- Excerpt
┌──

These are fundamental queries in Ambai’s works. Spanning a wide range of geographies and traversing a multitude of languages, her prose does something I find reflective of its contents: it sings. Perhaps there is a question to be posed here about the relationship between song and death. Ambai is certainly able to allude to it through her fiction.
Music, she writes, opens paths; it offers one the resolve and determination to take on anything. It seems to me that despite death, or rather in spite of it, there is a wild, unbounded energy to her writing that holds these narratives together. What initially appears to be disjointed is, in fact, a series of protracted events with no distinctive beginning or end.
Does it help us, then, to think of ourselves as raagams– – each with our own sound, played upon indefinitely and open to improvisation? Who can actually calculate the length of your life, Kamala muses in “Falling” (my favourite story in the collection). Song and death move in tandem here, creating a lynchpin for life itself.
Beyond interpretation
If one is at all familiar with Ambai’s oevre, it will come as no surprise to note the feminist angles from which her work may be read. She has mentioned, on occasion, that it can get irritating being boxed into the category of a “woman writer” or “feminist writer”, especially when her stories are of entirely inventive temperaments.
In this collection alone we are confronted with Ottagam, a non-human cyborg from the eleventh dimension, a ravenous crow that is reminiscent of a dead family member, a cure to hair loss that requires the use of horse urine. There is also the Ambai staple, Journey 22 and Journey 23, where she deftly captures moments in time that haunt us. In the latter, she writes: “I need just one non-symbolic cup of tea”.

└──

- Task brief
Quote the review of Ambai's fiction above in full, word for word.

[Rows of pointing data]
┌──

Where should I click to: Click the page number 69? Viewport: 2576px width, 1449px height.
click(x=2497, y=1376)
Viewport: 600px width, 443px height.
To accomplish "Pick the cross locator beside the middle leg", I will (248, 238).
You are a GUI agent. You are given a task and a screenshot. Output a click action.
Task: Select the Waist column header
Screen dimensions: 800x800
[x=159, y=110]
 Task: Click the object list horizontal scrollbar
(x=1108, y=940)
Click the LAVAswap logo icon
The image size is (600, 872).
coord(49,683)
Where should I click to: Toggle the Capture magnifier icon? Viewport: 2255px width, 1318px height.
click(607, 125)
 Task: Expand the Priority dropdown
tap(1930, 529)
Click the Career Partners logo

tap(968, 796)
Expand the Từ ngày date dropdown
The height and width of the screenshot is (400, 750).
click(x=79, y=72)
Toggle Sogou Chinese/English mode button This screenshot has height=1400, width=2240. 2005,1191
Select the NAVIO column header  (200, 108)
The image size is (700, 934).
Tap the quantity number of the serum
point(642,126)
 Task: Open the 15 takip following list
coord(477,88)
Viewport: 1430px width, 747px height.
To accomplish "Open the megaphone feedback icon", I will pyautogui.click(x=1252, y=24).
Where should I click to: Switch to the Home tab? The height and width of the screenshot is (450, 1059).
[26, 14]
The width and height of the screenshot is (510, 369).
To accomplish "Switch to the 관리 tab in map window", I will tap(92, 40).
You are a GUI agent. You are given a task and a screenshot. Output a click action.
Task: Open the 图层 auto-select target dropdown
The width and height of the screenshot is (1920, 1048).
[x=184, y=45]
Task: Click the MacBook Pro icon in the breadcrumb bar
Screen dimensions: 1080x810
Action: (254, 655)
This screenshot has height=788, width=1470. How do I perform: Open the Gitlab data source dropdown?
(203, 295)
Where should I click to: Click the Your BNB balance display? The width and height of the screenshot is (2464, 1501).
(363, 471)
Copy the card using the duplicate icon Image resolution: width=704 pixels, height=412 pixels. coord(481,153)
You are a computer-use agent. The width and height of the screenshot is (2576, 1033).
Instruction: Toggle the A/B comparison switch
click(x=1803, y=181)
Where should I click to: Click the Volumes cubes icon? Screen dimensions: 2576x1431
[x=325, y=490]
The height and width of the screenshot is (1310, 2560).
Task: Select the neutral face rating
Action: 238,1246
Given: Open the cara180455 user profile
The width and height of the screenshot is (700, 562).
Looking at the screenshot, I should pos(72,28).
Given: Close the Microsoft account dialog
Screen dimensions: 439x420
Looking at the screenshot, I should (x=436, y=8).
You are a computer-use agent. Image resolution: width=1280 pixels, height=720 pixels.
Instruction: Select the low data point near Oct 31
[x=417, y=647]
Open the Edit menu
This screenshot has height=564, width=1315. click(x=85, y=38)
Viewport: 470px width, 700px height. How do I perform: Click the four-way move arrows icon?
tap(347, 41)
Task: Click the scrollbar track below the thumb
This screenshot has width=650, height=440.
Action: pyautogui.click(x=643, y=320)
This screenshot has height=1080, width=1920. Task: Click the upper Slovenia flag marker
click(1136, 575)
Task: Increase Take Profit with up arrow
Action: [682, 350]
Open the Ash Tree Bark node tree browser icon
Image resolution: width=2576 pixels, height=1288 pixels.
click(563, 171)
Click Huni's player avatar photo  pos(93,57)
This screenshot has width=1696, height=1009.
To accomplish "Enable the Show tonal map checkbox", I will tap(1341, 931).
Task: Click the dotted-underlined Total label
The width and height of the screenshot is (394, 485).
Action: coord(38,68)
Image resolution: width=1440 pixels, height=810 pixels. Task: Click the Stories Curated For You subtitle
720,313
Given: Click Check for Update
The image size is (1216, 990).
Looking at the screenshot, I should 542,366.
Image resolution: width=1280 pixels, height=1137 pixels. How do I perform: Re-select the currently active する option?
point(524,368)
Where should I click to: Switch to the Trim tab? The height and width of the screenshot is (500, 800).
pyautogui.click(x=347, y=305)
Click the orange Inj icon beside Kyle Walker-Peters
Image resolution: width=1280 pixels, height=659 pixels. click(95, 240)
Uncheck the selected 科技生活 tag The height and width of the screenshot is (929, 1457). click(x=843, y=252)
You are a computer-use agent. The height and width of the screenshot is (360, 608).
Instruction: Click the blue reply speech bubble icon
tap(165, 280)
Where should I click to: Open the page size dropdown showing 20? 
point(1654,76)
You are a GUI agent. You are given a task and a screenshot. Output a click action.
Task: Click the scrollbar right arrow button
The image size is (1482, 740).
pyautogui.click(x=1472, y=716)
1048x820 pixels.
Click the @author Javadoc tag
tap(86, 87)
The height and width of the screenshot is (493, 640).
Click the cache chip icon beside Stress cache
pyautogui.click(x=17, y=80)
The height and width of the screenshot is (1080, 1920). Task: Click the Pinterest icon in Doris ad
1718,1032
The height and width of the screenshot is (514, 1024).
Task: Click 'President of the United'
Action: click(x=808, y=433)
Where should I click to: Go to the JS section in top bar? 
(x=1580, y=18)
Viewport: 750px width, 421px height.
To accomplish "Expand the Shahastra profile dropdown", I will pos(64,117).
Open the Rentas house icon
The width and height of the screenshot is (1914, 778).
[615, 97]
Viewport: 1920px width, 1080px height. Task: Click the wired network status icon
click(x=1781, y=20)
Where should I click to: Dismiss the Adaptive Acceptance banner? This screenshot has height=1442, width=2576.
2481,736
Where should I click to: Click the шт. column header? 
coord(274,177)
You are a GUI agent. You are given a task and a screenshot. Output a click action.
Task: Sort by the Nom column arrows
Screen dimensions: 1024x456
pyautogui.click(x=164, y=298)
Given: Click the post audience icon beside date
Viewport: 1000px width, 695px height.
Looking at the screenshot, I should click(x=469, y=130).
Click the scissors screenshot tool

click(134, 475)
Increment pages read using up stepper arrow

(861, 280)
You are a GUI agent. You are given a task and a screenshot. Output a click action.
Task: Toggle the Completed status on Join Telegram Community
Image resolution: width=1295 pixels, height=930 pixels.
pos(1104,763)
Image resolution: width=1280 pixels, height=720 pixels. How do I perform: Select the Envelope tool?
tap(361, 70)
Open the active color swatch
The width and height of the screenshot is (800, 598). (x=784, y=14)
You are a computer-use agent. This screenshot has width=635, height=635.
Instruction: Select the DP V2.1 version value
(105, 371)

└──

- Task response
These are fundamental queries in Ambai’s works. Spanning a wide range of geographies and traversing a multitude of languages, her prose does something I find reflective of its contents: it sings. Perhaps there is a question to be posed here about the relationship between song and death. Ambai is certainly able to allude to it through her fiction.
Music, she writes, opens paths; it offers one the resolve and determination to take on anything. It seems to me that despite death, or rather in spite of it, there is a wild, unbounded energy to her writing that holds these narratives together. What initially appears to be disjointed is, in fact, a series of protracted events with no distinctive beginning or end.
Does it help us, then, to think of ourselves as raagams– – each with our own sound, played upon indefinitely and open to improvisation? Who can actually calculate the length of your life, Kamala muses in “Falling” (my favourite story in the collection). Song and death move in tandem here, creating a lynchpin for life itself.
Beyond interpretation
If one is at all familiar with Ambai’s oevre, it will come as no surprise to note the feminist angles from which her work may be read. She has mentioned, on occasion, that it can get irritating being boxed into the category of a “woman writer” or “feminist writer”, especially when her stories are of entirely inventive temperaments.
In this collection alone we are confronted with Ottagam, a non-human cyborg from the eleventh dimension, a ravenous crow that is reminiscent of a dead family member, a cure to hair loss that requires the use of horse urine. There is also the Ambai staple, Journey 22 and Journey 23, where she deftly captures moments in time that haunt us. In the latter, she writes: “I need just one non-symbolic cup of tea”.